Reputation: 169
I have the Azure Synapse Workspace and a small spark pool within it. I have written the code in such a way that the same spark notebook connecting to the same spark pool would be called multiple times based on the parameter that I pass from the Synapse pipeline.
Now the problem is two pipelines start at the same time but the notebook activity runs sequentially causing the second instance to be "queued" as shown below -
How can I make it parallel so my notebook starts at a time from different pipelines? More information -
Notebook code -
import logging
import findspark
findspark.init()
findspark.find()
from pyspark.sql import SparkSession
from data_mesh_etl import table1, table2
spark = SparkSession.builder \
.appName("MyApp") \
.config("spark.jars.packages", "com.microsoft.sqlserver:mssql-jdbc:9.4.1.jre11,org.apache.hadoop:hadoop-azure:3.3.1") \
.getOrCreate()
spark.conf.set('spark.sql.caseSensitive', True)

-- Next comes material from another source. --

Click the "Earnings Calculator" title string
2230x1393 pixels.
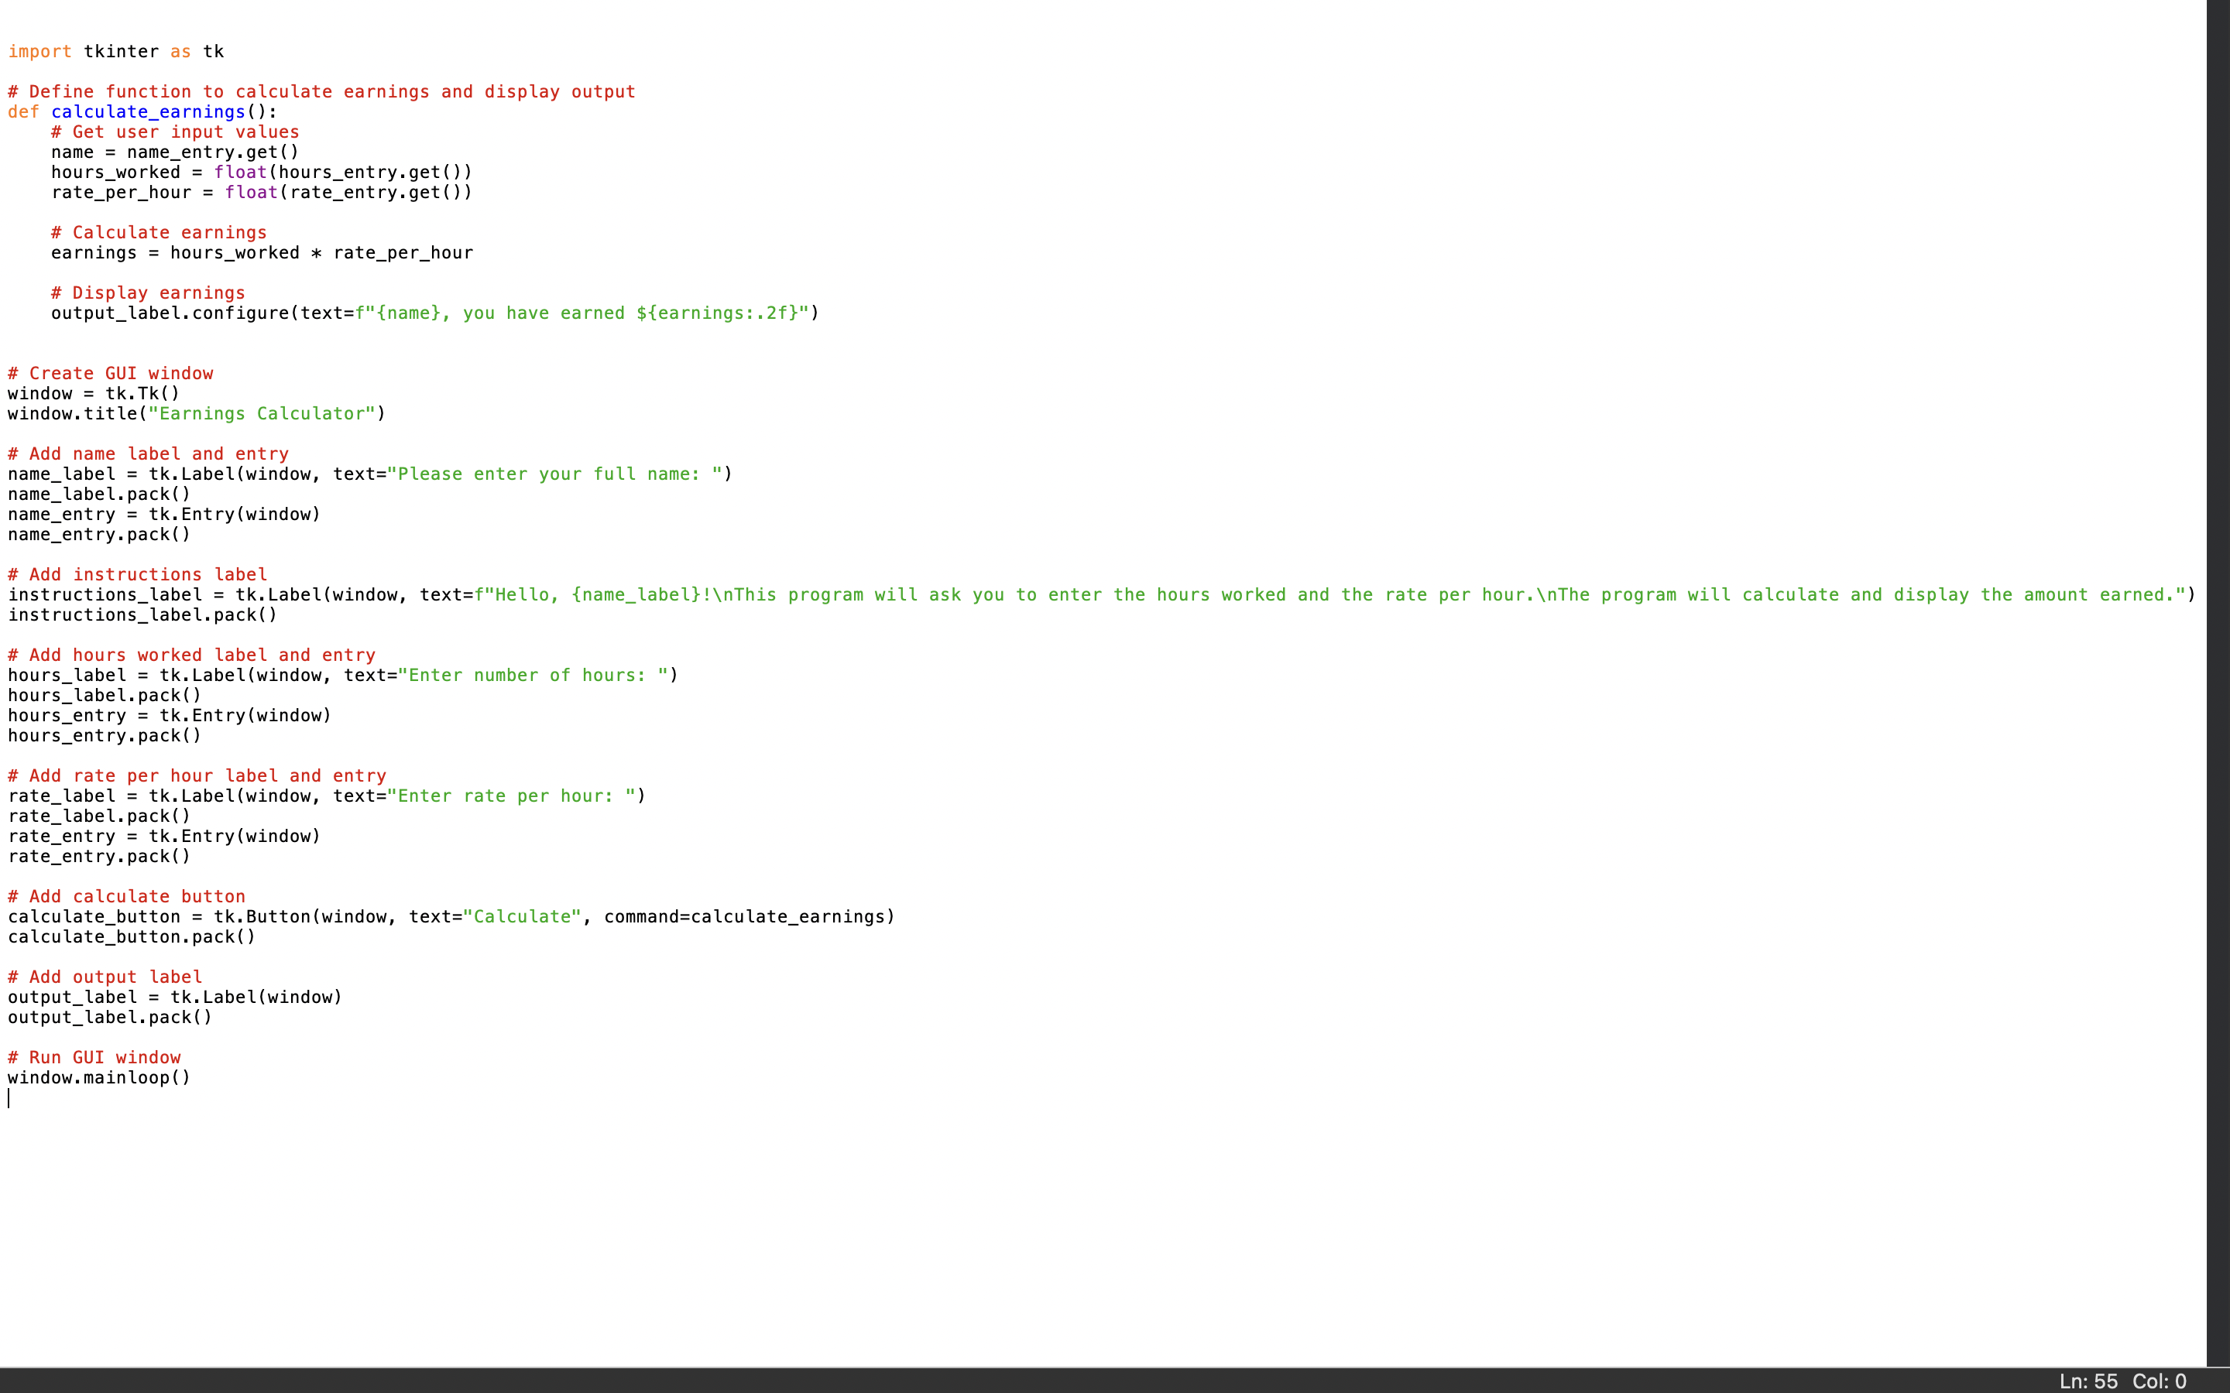click(262, 414)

spark.conf.set('spark.sql.debug.maxToStringFields', 3000)
logger = logging.getLogger()
logger.setLevel(logging.INFO)
if p_table_name == 'table1':
table1.load_table1_data_into_sql(spark, logger)

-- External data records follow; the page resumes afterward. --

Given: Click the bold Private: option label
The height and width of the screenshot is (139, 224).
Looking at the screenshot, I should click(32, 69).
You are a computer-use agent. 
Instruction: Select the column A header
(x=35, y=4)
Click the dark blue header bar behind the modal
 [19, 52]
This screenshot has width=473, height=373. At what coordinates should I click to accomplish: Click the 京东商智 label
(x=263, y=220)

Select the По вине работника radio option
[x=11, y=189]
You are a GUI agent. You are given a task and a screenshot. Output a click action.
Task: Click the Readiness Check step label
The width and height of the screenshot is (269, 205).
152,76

if p_table_name == 'table2':
table2.load_table2_data_into_sql(spark, logger)
I pass the parameter p_table_name
from pipeline_table1
with the value as table1
and from pipeline_table2
with the value as table2
When these 2 pipelines start at a time, shouldn't my notebook also have 2 instances running in parallel? Is there any concurrency setting of Spark that I am missing here?
Can someone please help in this?
TIA!
Sanket Kelkar
Upvotes: 1
Views: 1907
Reputation: 169
Answering my own question here - I got it working by simply increasing the size of the spark pool. See the attached screenshot where 4 spark job definitions were called at the same time, and they ran parallelly.
Note - In here I have tried the spark job definition but the same thing works on Notebooks as well.
Upvotes: 1